:: Passage to read ::

We're watching our calories, we're hitting the gym regularly... but our weight stays on that cruel weekly rollercoaster ride we know so well. What are we doing wrong?

We skip breakfast. How many times have we heard that “breakfast is the most important meal of the day,” and yet still we “run late” and use our so-called busy lifestyle as an excuse to skip our morning meal. (We all know what we are really doing is just sleeping in after binge-watching Netflix the night before.) But then we use our absent breakfast as an excuse to eat one of those cellophane-wrapped cheese danishes from the gas station Quik Mart on the way into work. Those empty calories won't keep you from grabbing snacks throughout the day, but a full belly from a high-protein breakfast will.

We are not getting enough protein. The right diet is more than just calorie-restricting, it is muscle-feeding. Growing muscles burn calories even when you are off the treadmill. You should be consuminga minimum of 0.68 grams of protein per pound of bodyweight each day, and around 30 grams of protein per meal.

We dieters aren't eating enough, period. We pride ourselves on how few calories we survive upon daily, as if we were Name That Tune! contestants guessing songs with a minimum of hints. The dirty secret is that our bodies won't let us starve ourselves, at least without putting up a fight, no matter how foolishly we set about trying. Not long after you stop eating your body will enter a metabolic starvation mode and will ramp down its needs – to the detriment of things like your cognition.

:::

_Work to complete_.
• a. In the text on dieting mistakes, what does the body do not long after you stop eating?
• b. Carry on the text about dieting mistakes from the point where it stops.
The material that follows has nothing to do with the dieting text.

:: Data extract ::

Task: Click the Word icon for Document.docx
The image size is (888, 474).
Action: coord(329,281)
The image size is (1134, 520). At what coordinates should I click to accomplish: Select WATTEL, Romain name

:::

_Your written answers_.
• a. It enters a metabolic starvation mode and ramps down its needs.

• b.
We trust those calorie counters at the gym. Those dials on the treadmills and elliptical machines are usually woefully inaccurate. But the counter told us we just stair-mastered off 750 calories, and so we feel we're entitled to that extra chocolate peanut butter banana smoothie at the gym's cafe. Use those calories as relative metrics to gauge your exercise progress, not as absolute indicators of a particular work-out's benefit.

We believe that “Cheat Days” are A Thing. Sometimes our sense of entitlement carries across to a full one-seventh of our diet. We believe that since we have been “good” all week, we owe ourselves a beer or a piece of cake on the weekend. What we are actually doing is erasing days of good behavior and conditioning, not to mention calorie loss. Pace yourself for the long run, and don't deny yourself any of the foods you love – just eat and drink them in smaller portions.